▶ **Instruction A**: List every layer type that the Kepler.gl article below names for building visualizations.
▶ **Instruction B**:
Using the Kepler.gl article below, answer each question on its own line, marked (i), (ii), (iii):
(i) Which company's developers built Kepler.gl?
(ii) Which year's NYC Yellow Cab trip records is the blog's dataset based on?
(iii) In which two file formats can users import their own dataset?
▶ **Instruction C**: Carry on writing the Kepler.gl article below from the point where it stops.

“Data visualizations will often serve an integral role in helping you to uncover key patterns, trends, and anomalies in your data.” - Brent Dykes, Director, Data Strategy
Data Visualization is the graphical representation of data with the help of graphs, maps, charts, heatmaps, and some open-source tools available i.e. Tableau, Kepler.gl, Excel sheets, Fusion Charts, etc. Apart from that, there are some Python libraries like matplotlib, plotly, seaborn, ggplot.
Visualization of the data will help in understanding the data by getting insights into that like the relationship between different features, recognizing the patterns, and trends.
It will obviously help to roll out the irrelevant information from the data and keep the relevant information required for the purpose. Also, it’s an easygoing process to visualize large as well as small datasets.
Common Process of Data Visualization,Source
Geospatial data represent the information regarding the locations i.e. both latitude, longitude, zip code, address, city. This dataset can be accumulated from GPS, geotagging, satellite imagery.
Kepler.gl is an open-source geo-analytics tool developed by some geniuses at Uber, for the visualization of geospatial data which can be helpful in getting trends and patterns hidden in the dataset. The dataset contains various geospatial information including latitude, longitude, zip or postal code, address, city, country, etc.
It makes it easier to visualize a large set of geospatial data. You can visualize any kind of geospatial data i.e. road trips, flights, earthquakes, the population of country or city, etc.
Visualization of NYC taxi trips using kepler.gl
In Kepler.gl data visualization on will be done with a combination of different layers i.e. points, hexagons, arcs, paths, grid layers. At the same time, it offers both the 2D and 3D visualization with different layers.
Layers in kepler.gl
As discussed above, there are many other methods to visualize the geospatial data, but the point is many of them are the time taken, and also some of them have hardware restrictions i.e. GPU as you need to use some software but this is not the case with kepler.gl as it’s a web-based application and you just need to import the dataset to visualize to the browser and by utilizing some filters and visualize the data with layers of your choice in fewer minutes only.
If you are new to these tools and want to explore this, you can just make use of some of the available datasets in Kepler.gl, by selecting one of your choices and then start playing with that on the map by applying different maps layers and filters, either in 2D or 3D mode.
Available dataset on kepler.gl
Some of the famous datasets available,
NYC Taxi trips
Travel Times From Uber Movement
San Francisco Street Tree Map
2017 Unemployment Rates for U.S. Counties.
There are many others, you can choose any one of them and explore kepler.gl. Apart from this one can also import a dataset of their own either in csv or GeoJson data or it can be URL to load data from some cloud.
In this blog, we will be utilizing the NYC Taxi Trip data, from one of the Kaggle competition. So the dataset is originally based on the 2016 NYC Yellow Cab trip record data, where the user has to make the prediction of trip duration.
This dataset has different features, some of them are -
So, the first step is to load the dataset on the kepler.gl.

▶ **Material provided**:
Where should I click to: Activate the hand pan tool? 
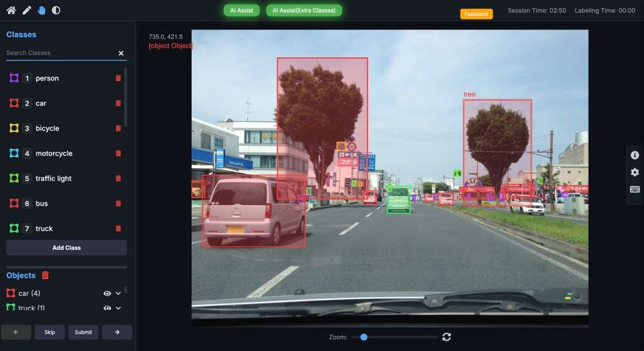click(42, 10)
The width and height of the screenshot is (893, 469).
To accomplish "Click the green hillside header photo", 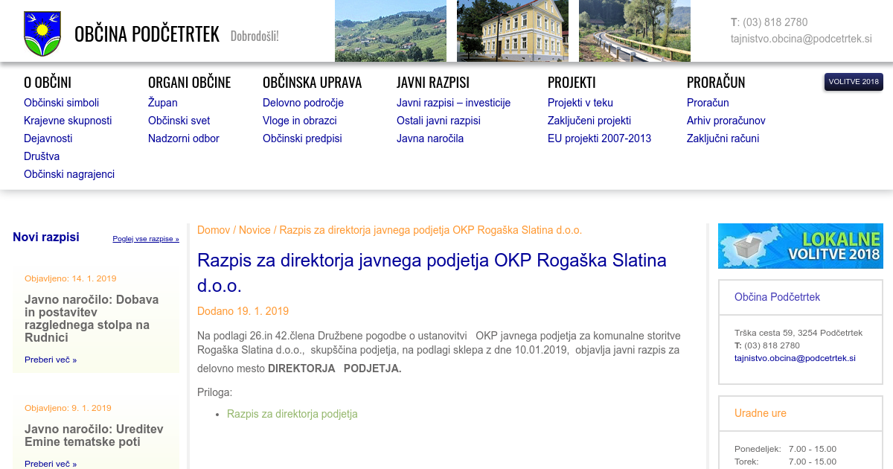I will [x=390, y=31].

▶ **Exercise output A**: points, hexagons, arcs, paths, grid layers

▶ **Exercise output B**:
(i) Uber
(ii) 2016
(iii) CSV and GeoJSON

▶ **Exercise output C**:
Uploading data on kepler.gl
In Kepler.gl, there is an option to show the data table to display the dataset that is pre-uploaded there.
NYC Taxi Trip data
Navigate to the Interactions tab by moving the mouse in the Kepler.gl dashboard. There are different options to interact with the data plotted on the map, i.e. tooltips, brush, coordinates. You can choose any of that, but from tooltips and brush, only one can be chosen.
Let’s have a look into each of them one by one;
Tooltips will display the information corresponding to the locations while hovering on the map. You can choose the information from the dataset of your choice. So whenever user click on any location a pop up will show the information as seen below,
Brushes will highlight the region where you move and the rest of another area will get dark or you can say the other plotted locations will get hidden.
Coordinates will display the coordinates of all points where you put the cursor, as seen in the image.
Kepler.gl provides different types of map styles to plot the data on, even you can add one of your choices as well. Some of the available map styles are,
Apart from different map styles, there are another option i.e. layers to show on map and those are,
3D layer Source
Now its time to plot the geospatial dataset on the map by utilizing different layers along with setting particular attributes. You can add multiple layers for visualizing your data by providing a suitable label for each layer.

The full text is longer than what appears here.